AIM
Starting with the line that contains "Task: Open the HDB ticker" and going on through the end of the items, write out only those lines again, requests included, and multiply every coordinate in the answers by 0.2, rounding each to a whole number with halves going up. Leave the pictures out.

ENTRIES SHOWN
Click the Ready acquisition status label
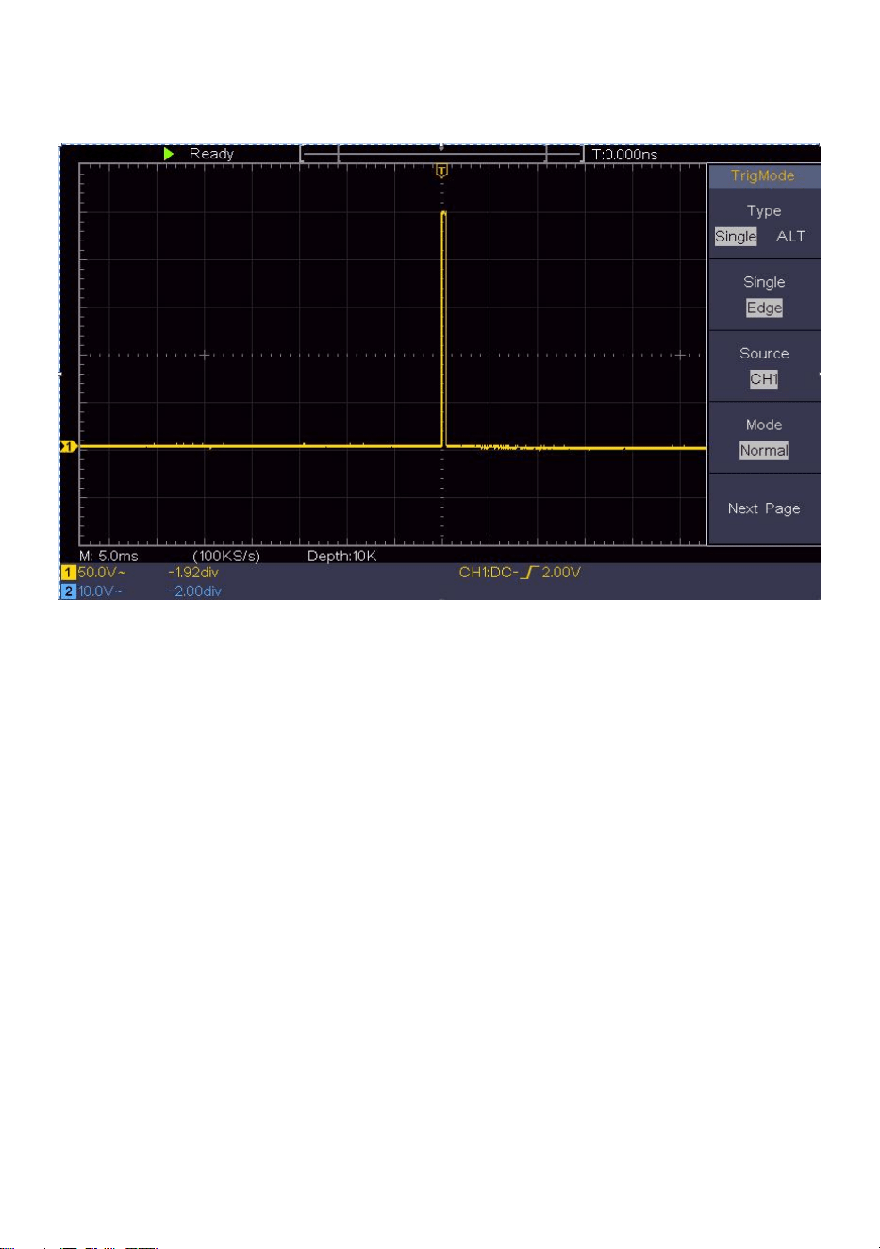The height and width of the screenshot is (1249, 880). coord(211,154)
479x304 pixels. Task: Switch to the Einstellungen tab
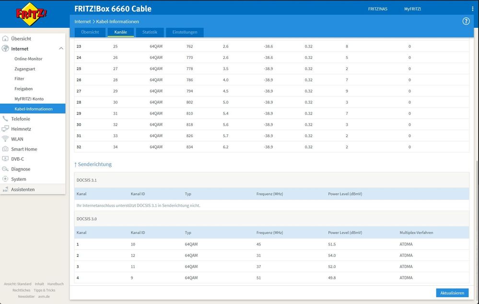pyautogui.click(x=185, y=32)
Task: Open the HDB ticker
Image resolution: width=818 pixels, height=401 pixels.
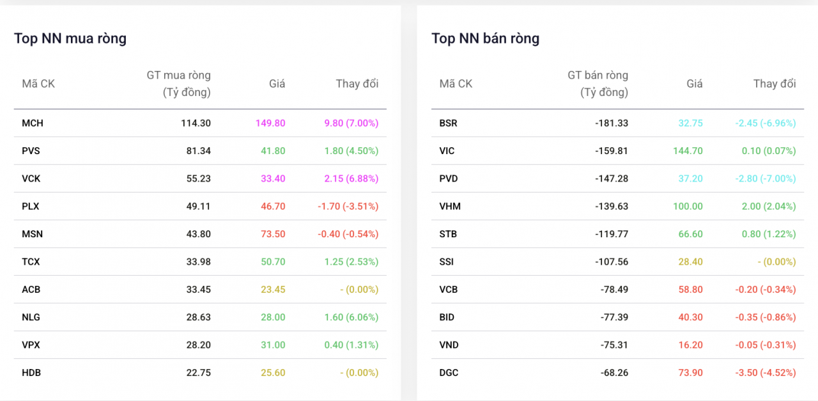Action: coord(31,372)
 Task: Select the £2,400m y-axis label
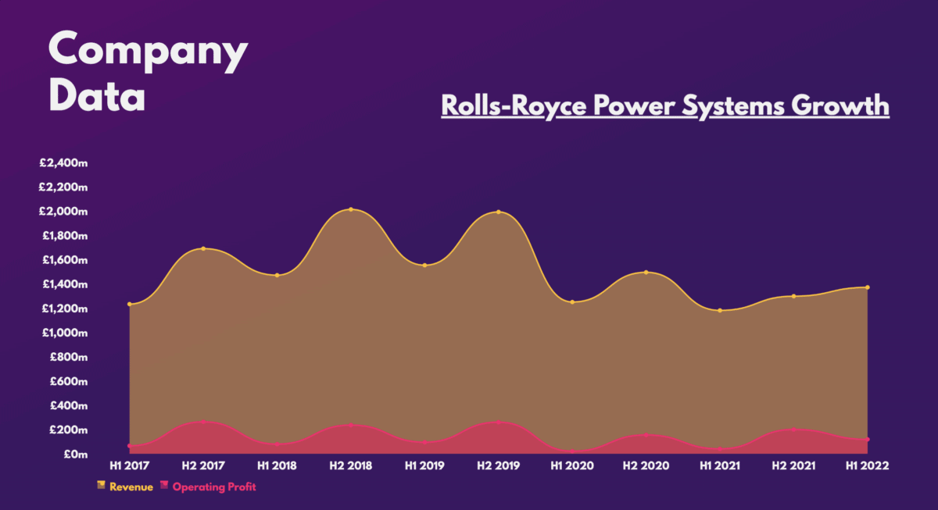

EXPECTED ANSWER
Task: Open the HDB ticker
Image resolution: width=818 pixels, height=401 pixels.
Action: coord(6,74)
 Task: Select the £2,400m y-axis label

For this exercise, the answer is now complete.